- [Dataset entries]
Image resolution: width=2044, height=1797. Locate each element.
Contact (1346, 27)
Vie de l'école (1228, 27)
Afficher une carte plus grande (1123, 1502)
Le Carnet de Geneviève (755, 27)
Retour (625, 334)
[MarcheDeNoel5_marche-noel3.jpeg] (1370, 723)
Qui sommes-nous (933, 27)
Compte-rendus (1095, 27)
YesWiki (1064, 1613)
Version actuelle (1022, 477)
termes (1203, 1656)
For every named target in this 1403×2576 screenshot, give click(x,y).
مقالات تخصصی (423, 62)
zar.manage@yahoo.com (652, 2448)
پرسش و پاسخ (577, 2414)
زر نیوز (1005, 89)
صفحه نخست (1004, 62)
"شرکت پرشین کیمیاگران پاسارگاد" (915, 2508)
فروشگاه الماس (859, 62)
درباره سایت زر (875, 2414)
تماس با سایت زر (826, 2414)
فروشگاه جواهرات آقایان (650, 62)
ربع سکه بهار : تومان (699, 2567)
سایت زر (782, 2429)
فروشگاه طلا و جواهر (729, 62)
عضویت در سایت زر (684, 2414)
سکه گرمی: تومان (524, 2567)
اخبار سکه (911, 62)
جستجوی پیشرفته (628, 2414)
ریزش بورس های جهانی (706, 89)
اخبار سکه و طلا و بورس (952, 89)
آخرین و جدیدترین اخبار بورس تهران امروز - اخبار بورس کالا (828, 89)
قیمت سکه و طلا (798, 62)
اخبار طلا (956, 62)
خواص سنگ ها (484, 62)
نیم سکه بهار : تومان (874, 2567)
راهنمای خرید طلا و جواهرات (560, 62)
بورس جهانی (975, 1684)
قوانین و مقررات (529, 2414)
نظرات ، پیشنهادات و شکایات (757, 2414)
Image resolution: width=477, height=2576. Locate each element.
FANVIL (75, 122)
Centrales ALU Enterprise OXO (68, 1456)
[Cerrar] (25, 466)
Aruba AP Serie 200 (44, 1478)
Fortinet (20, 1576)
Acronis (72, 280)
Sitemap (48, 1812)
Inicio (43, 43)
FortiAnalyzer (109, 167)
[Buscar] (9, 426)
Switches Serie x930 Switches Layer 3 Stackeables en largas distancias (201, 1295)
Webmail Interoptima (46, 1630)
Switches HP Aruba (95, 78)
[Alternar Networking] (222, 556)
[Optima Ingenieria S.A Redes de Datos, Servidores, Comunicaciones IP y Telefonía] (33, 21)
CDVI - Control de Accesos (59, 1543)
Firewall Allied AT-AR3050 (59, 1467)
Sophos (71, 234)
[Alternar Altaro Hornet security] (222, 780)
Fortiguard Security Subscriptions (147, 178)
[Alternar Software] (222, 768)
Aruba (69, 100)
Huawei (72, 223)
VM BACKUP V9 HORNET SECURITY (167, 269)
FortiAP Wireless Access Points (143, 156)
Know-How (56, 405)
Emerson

- [Work required] Copy out the data above with each "Locate" changed to "Find" and everything else left the same.

- [Task output]
Image resolution: width=2044, height=1797. Find each element.
Contact (1346, 27)
Vie de l'école (1228, 27)
Afficher une carte plus grande (1123, 1502)
Le Carnet de Geneviève (755, 27)
Retour (625, 334)
[MarcheDeNoel5_marche-noel3.jpeg] (1370, 723)
Qui sommes-nous (933, 27)
Compte-rendus (1095, 27)
YesWiki (1064, 1613)
Version actuelle (1022, 477)
termes (1203, 1656)
For every named target in this 1403×2576 screenshot, give click(x,y).
مقالات تخصصی (423, 62)
zar.manage@yahoo.com (652, 2448)
پرسش و پاسخ (577, 2414)
زر نیوز (1005, 89)
صفحه نخست (1004, 62)
"شرکت پرشین کیمیاگران پاسارگاد" (915, 2508)
فروشگاه الماس (859, 62)
درباره سایت زر (875, 2414)
تماس با سایت زر (826, 2414)
فروشگاه جواهرات آقایان (650, 62)
ربع سکه بهار : تومان (699, 2567)
سایت زر (782, 2429)
فروشگاه طلا و جواهر (729, 62)
عضویت در سایت زر (684, 2414)
سکه گرمی: تومان (524, 2567)
اخبار سکه (911, 62)
جستجوی پیشرفته (628, 2414)
ریزش بورس های جهانی (706, 89)
اخبار سکه و طلا و بورس (952, 89)
آخرین و جدیدترین اخبار بورس تهران امروز - اخبار بورس کالا (828, 89)
قیمت سکه و طلا (798, 62)
اخبار طلا (956, 62)
خواص سنگ ها (484, 62)
نیم سکه بهار : تومان (874, 2567)
راهنمای خرید طلا و جواهرات (560, 62)
بورس جهانی (975, 1684)
قوانین و مقررات (529, 2414)
نظرات ، پیشنهادات و شکایات (757, 2414)
Image resolution: width=477, height=2576. Find each element.
FANVIL (75, 122)
Centrales ALU Enterprise OXO (68, 1456)
[Cerrar] (25, 466)
Aruba AP Serie 200 (44, 1478)
Fortinet (20, 1576)
Acronis (72, 280)
Sitemap (48, 1812)
Inicio (43, 43)
FortiAnalyzer (109, 167)
[Buscar] (9, 426)
Switches Serie x930 Switches Layer 3 Stackeables en largas distancias (201, 1295)
Webmail Interoptima (46, 1630)
Switches HP Aruba (95, 78)
[Alternar Networking] (222, 556)
[Optima Ingenieria S.A Redes de Datos, Servidores, Comunicaciones IP y Telefonía] (33, 21)
CDVI - Control de Accesos (59, 1543)
Firewall Allied AT-AR3050 (59, 1467)
Sophos (71, 234)
[Alternar Altaro Hornet security] (222, 780)
Fortiguard Security Subscriptions (147, 178)
[Alternar Software] (222, 768)
Aruba (69, 100)
Huawei (72, 223)
VM BACKUP V9 HORNET SECURITY (167, 269)
FortiAP Wireless Access Points (143, 156)
Know-How (56, 405)
Emerson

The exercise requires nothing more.